Heute bewässern Systeme von Bauer, die sich teilweise schon via Handy-App steuern lassen, rund 2,5 Millionen Hektar Ackerland weltweit, das entspricht fast einem Drittel der Fläche Österreichs. "Das Know-how liegt darin, möglichst energiesparend die richtige Menge Wasser zum richtigen Zeitpunkt an den richtigen Ort zu bringen", erläutert Bauer-Geschäftsführer und Mehrheitseigentümer Otto Roiss die Regenmacher-Philosophie. Eine Pflanze brauche einfach Wasser zum Wachsen und "auf’n Herrgott ist halt nicht immer Verlass".

Die Beregnung hilft nicht nur den Pflanzen, auch das Unternehmen selbst wuchs zum Global Player mit einem Umsatz von zuletzt 102 Mio.

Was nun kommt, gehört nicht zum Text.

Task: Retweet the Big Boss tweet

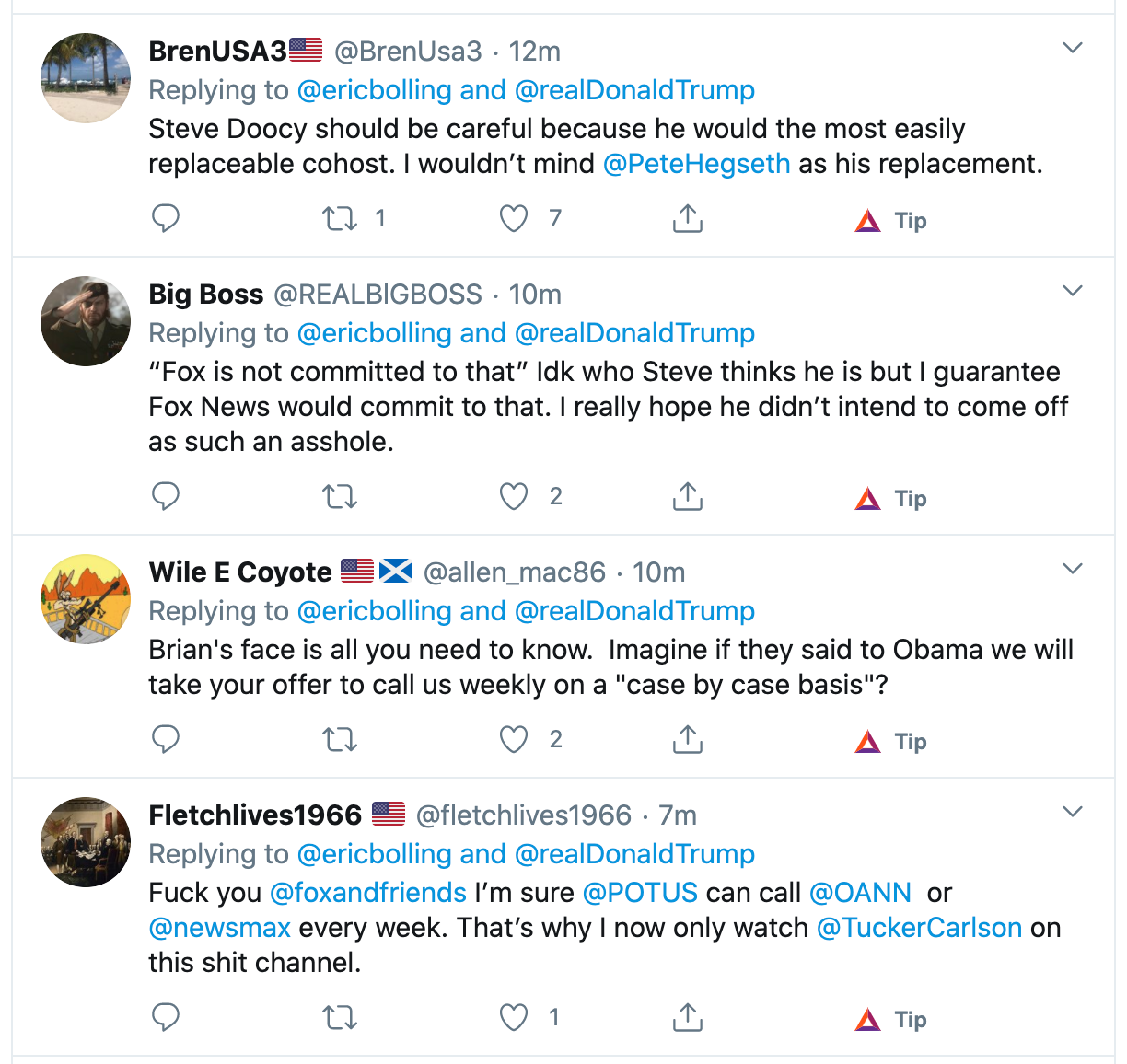Action: (340, 497)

Euro heran. 17 Firmen gehören heute zur Bauer-Gruppe. Weltweit werden 650 Mitarbeiter beschäftigt, 250 davon in Österreich. Die Exportquote beträgt 97 Prozent, geliefert wird in 94 Länder. "Das ist Fluch und Segen zugleich. Aber wir sind von keinem Markt abhängig und es gibt immer Länder, in denen es gut läuft", meint Roiss.

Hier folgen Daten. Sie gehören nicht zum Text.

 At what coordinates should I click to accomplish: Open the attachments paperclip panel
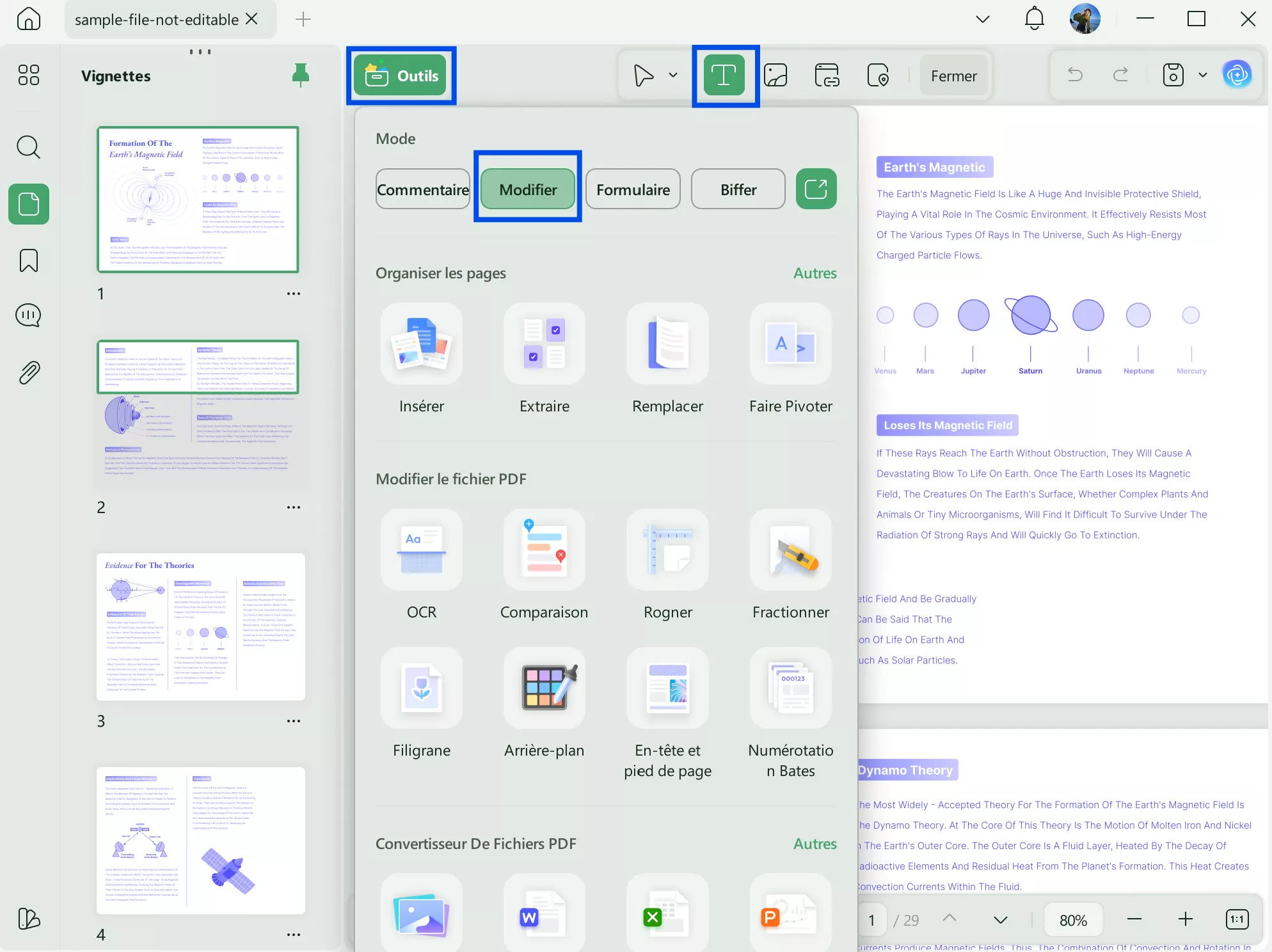(x=29, y=372)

Gut läuft es derzeit in Brasilien, wo Bauer nächste Woche eine neue Produktionsstätte für Beregnungs- und Abwasseranlagen in São Paulo eröffnet. Der Teilbetrieb wurde bereits im Juni aufgenommen. 65 Mitarbeiter sollen dort beschäftigt werden. Bauer hat hohe Erwartungen: "Brasilien ist einer der größten Agrarmärkte der Welt und ein echter Zukunftsmarkt. Hier nicht zu sein, wäre für uns ein fataler Fehler." Ein Werk vor Ort zu haben, sei in Brasilien ein Muss, da die Transportkosten von Österreich in den fernen Kontinent hoch seien.

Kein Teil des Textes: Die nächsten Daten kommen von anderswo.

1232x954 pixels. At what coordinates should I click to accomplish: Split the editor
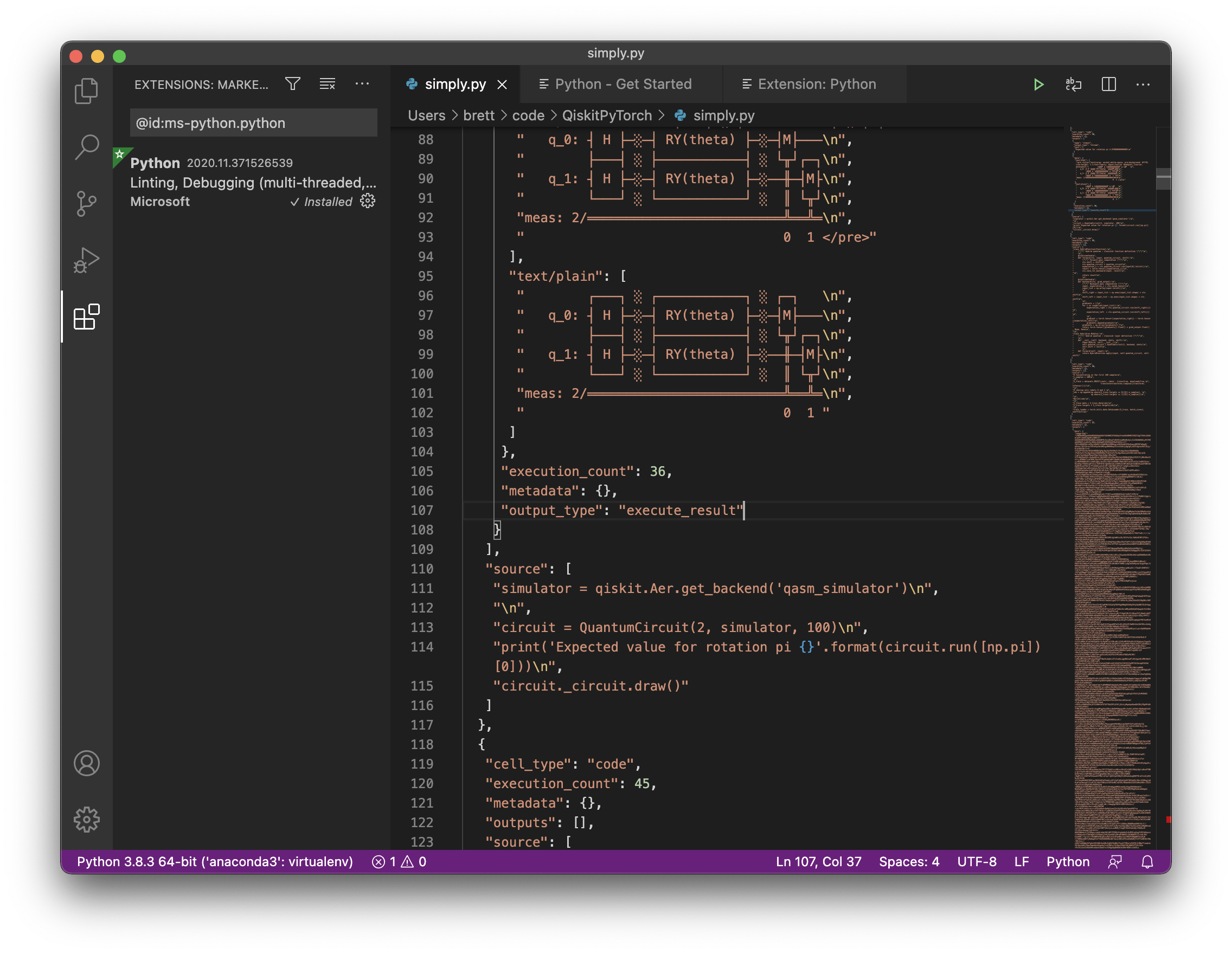coord(1108,85)
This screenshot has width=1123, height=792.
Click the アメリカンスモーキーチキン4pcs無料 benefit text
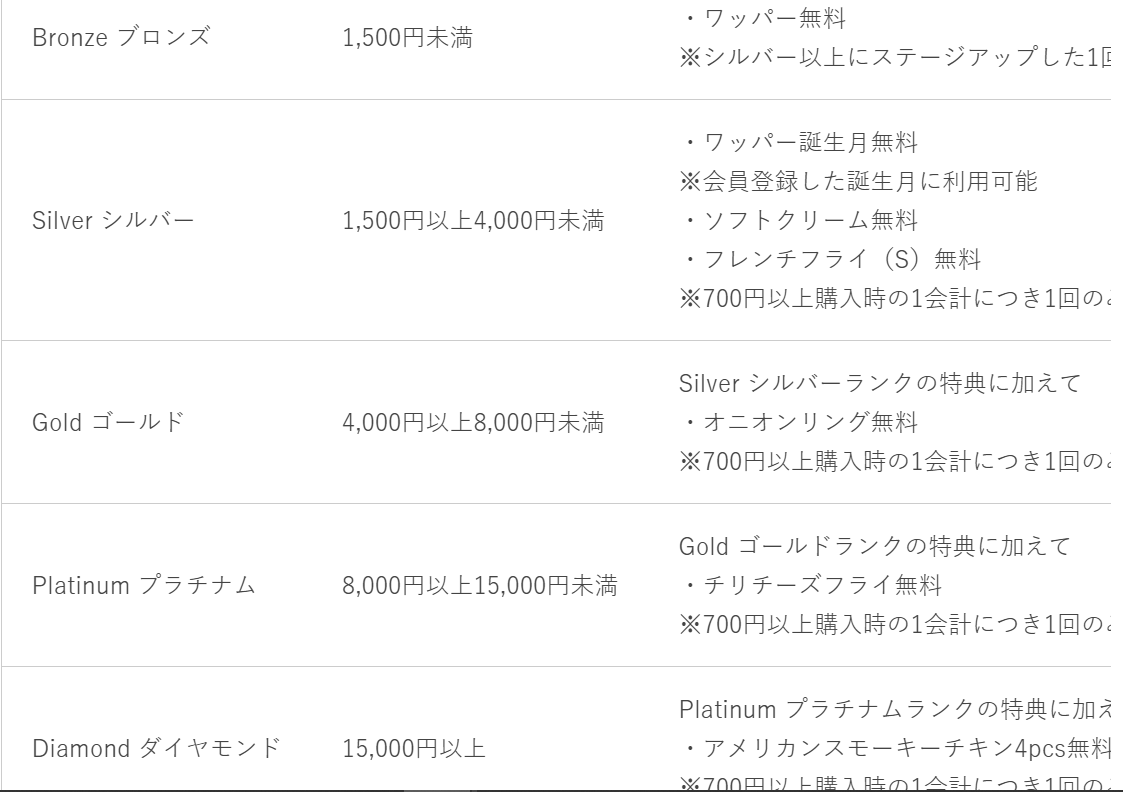coord(896,748)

Ein schon länger geplantes Werk soll "in Kürze" in Russland errichtet werden. Obwohl es derzeit wegen der EU-Sanktionen "eine sehr starke anti-westliche Stimmung" gibt, sieht Roiss sogar Vorteile für sein Geschäft. "Es wird jetzt wieder mehr regional produziert als früher, die Landwirtschaft muss investieren." Gute Wachstumschancen sieht der Firmenchef auch in den USA und Asien.

Klimaprofiteur?

Trotz extremer werdender Dürreperioden auf der Welt sieht sich Roiss keineswegs als Profiteur des Klimawandels. Im Gegenteil. Für künstlichen Regen brauche es schließlich auch Wasser. "Es gibt viele trockene Länder, die haben aber leider auch kein Wasser." Bei der Bewässerung gehe es vorrangig um Produktivität. "Die Beregnung ist der Turbo-Katalysator für die Landwirtschaft", sagt Roiss. Davon hänge letztlich der Ertrag ab. "Was hilft es, wenn es drei Jahre lang normal regnet und im vierten Jahr nicht. Den Ausfall kann sich heute kein Landwirt mehr leisten." Die Bewässerungskosten würden nur ein Bruchteil des Gesamtaufwandes ausmachen.

Gülle-Aufbereitung

Die Hälfte des Bauer-Umsatzes entfällt nach wie vor auf die Unternehmenswurzeln, die Aufbereitung landwirtschaftlicher Abwässer. Bauer erfand 1930 die erste Gülle-Hochdruckpumpe. Heute wird unter anderem mit einem eigenen Verfahren das Phosphat aus der Gülle extrahiert. Oftmals wird die Beregnung mit der Abwasseraufbereitung verknüpft.